Ha superato quota 3 milioni e 200mila euro la raccolta di fondi solidali promossa dalla Protezione Civile con il numero 455500 per aiutare le popolazioni del centro Italia colpite dal terremoto. E otto giorni dopo la forte scossa di domenica scossa, la terra non smette di tremare: nel corso della giornata sono stati registrati circa 170 eventi, oltre 24.000 dal 24 agosto. La più forte in serata, di magnitudo 4.0. Rimane sostanzialmente stabile il numero delle persone assistite.

 

Ecco i principali "numeri" del terremoto:

 

Raccolta solidale - Prosegue la raccolta fondi a sostegno delle popolazioni colpite dal sisma attraverso il numero solidale 45500 riattivato, dopo la scossa del 30 ottobre, dal Dipartimento della Protezione Civile, d'intesa con gli operatori di telefonia fissa e mobile. Ad oggi sono stati raccolti 3 milioni 237.404 euro. Nella prima fase di attivazione, dal 24 agosto al 9 ottobre, il numero solidale aveva già raccolto oltre 15 milioni di euro. Sul conto corrente intestato al Dipartimento della Protezione civile, invece, sono stati raccolti tra mite bonifici 4.128.455 euro.

 

 

Scosse - Sono state circa 170 le scosse di terremoto di magnitudo non inferiore a 2 registrate dopo la mezzanotte e fino alle 20.30 di lunedì 7 novembre tra Marche, Umbria e Lazio dalla rete sismica nazionale dell'Istituto nazionale di geofisica e vulcanologia (Ingv). La più forte è stata quella di magnitudo 4.0 rilevata alle 19.56 con epicentro a Castelsantangelo sul Nera, in provincia di Macerata.

 

 

31.700 persone assistite – Sono più di 31.700 le persone assistite dal Servizio Nazionale della Protezione Civile.

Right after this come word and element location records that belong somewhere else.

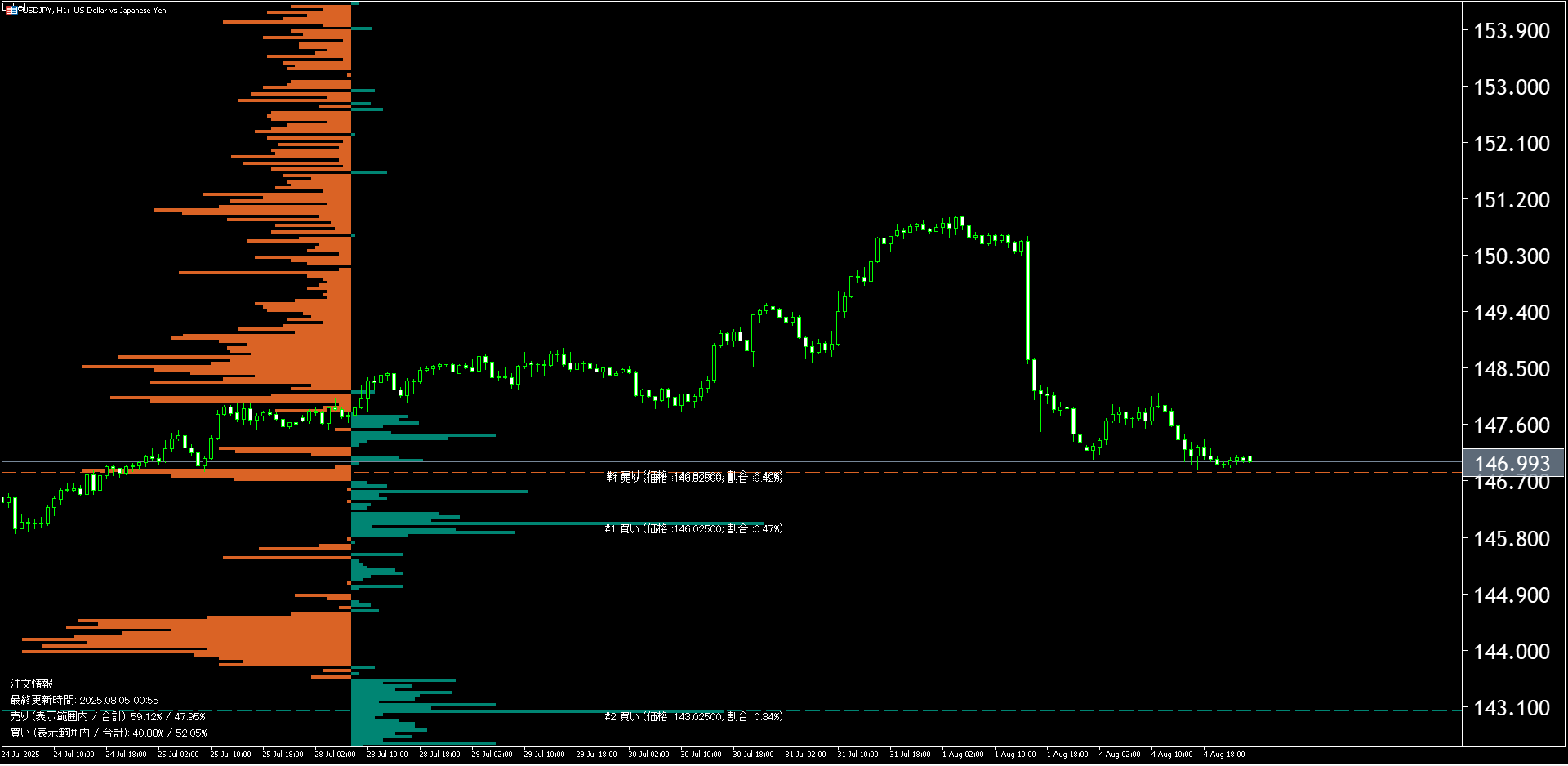Click the 買い percentage summary line
The image size is (1568, 766).
109,733

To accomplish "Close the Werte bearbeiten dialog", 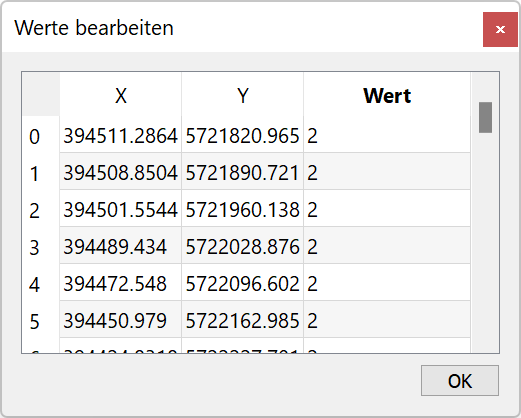I will tap(500, 29).
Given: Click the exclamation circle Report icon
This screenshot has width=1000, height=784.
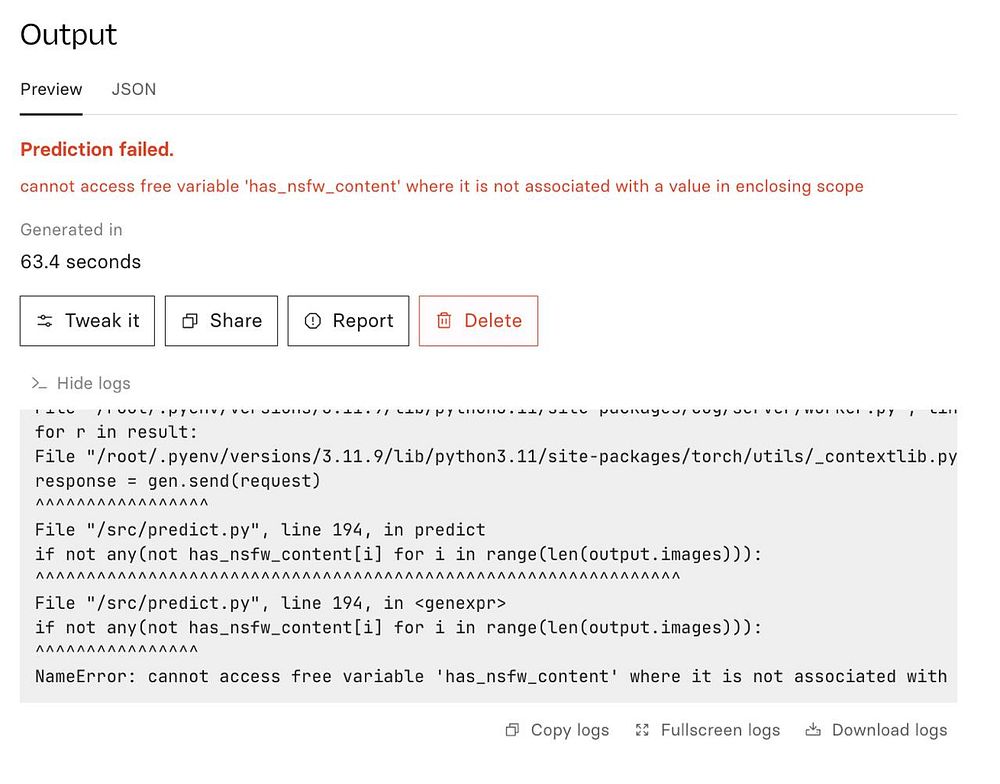Looking at the screenshot, I should [x=313, y=321].
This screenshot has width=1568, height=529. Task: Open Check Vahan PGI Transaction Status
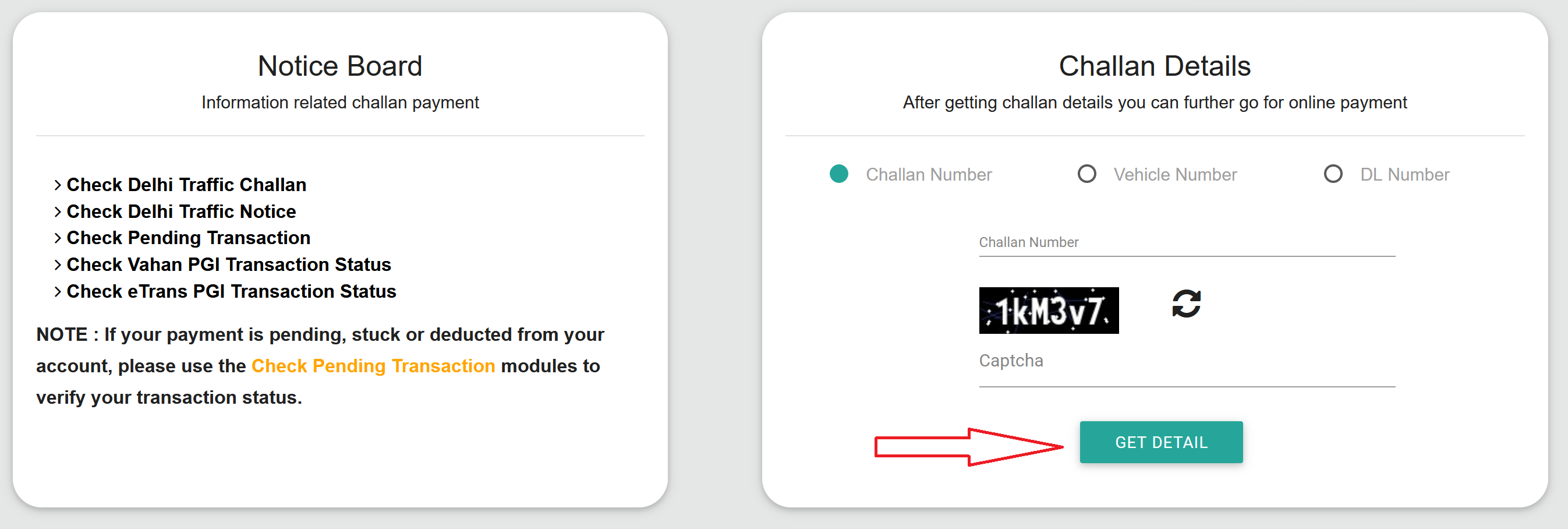(x=229, y=264)
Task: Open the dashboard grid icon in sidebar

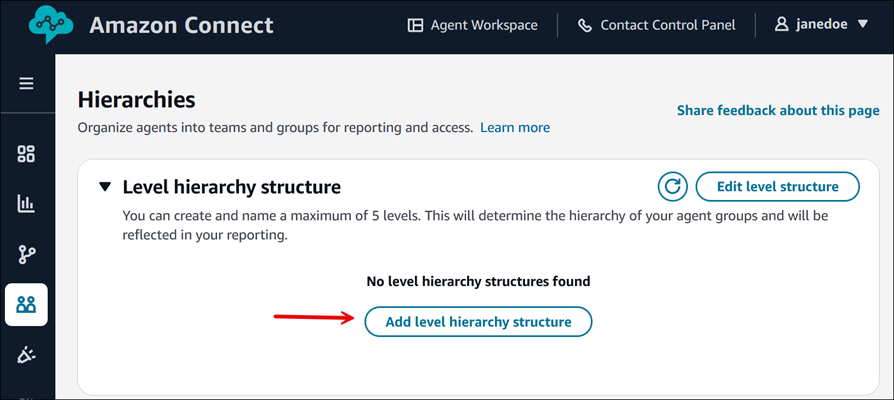Action: tap(26, 153)
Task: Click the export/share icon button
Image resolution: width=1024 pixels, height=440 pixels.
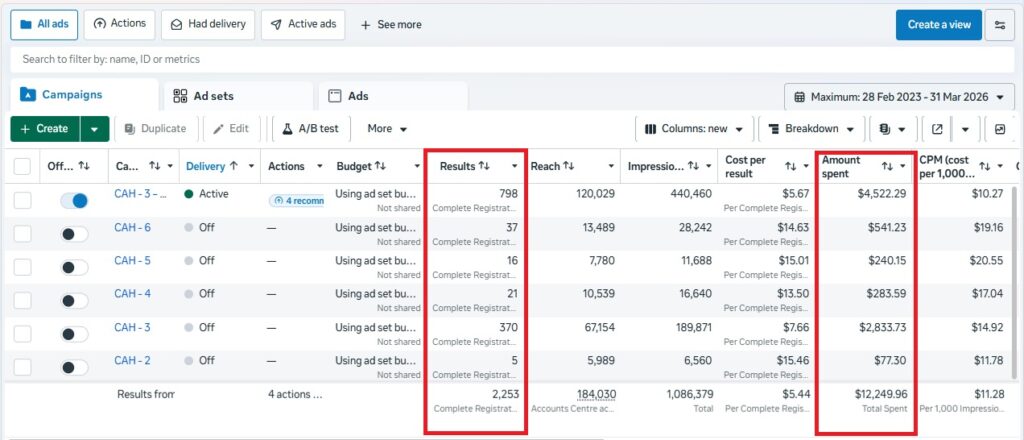Action: coord(937,129)
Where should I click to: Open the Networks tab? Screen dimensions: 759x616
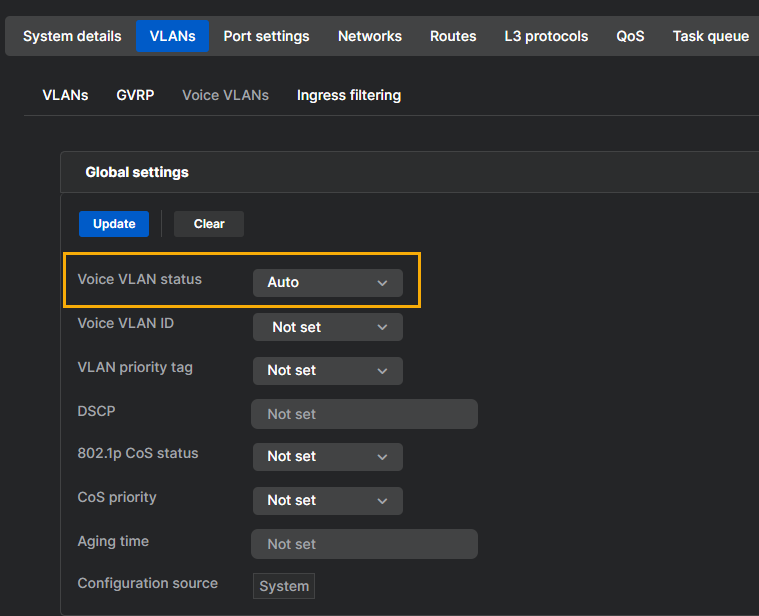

In particolare, sono oltre 20.400 assistiti in palazzetti, centri polivalenti e strutture allestite ad hoc nel proprio comune, oltre 9.100 le persone accolte presso le strutture alberghiere lungo la costa adriatica e sul lago Trasimeno e circa 1.800 in strutture ricettive distribuite sul territorio. Restano, infine, assistite in tende circa 400 persone, di cui appena una quarantina nel Lazio e le restanti in Umbria. Nella Regione Marche sono oltre 23.700 gli assistiti, in Umbria sono quasi 4.900, nel Lazio circa 750 e in Abruzzo, infine, 2.400.

 

Deformata area di 600 km quadrati – I terremoti del 26 e del 30 ottobre hanno deformato una zona di 600 chilometri quadrati, secondo i dati del satellite radar Sentinel 1, del programma europeo Copernicus, elaborate da Ingv e Irea-Cnr. I dati preliminari indicano inoltre che il terremoto ha deformato complessivamente una zona estesa 1.100 chilometri quadrati.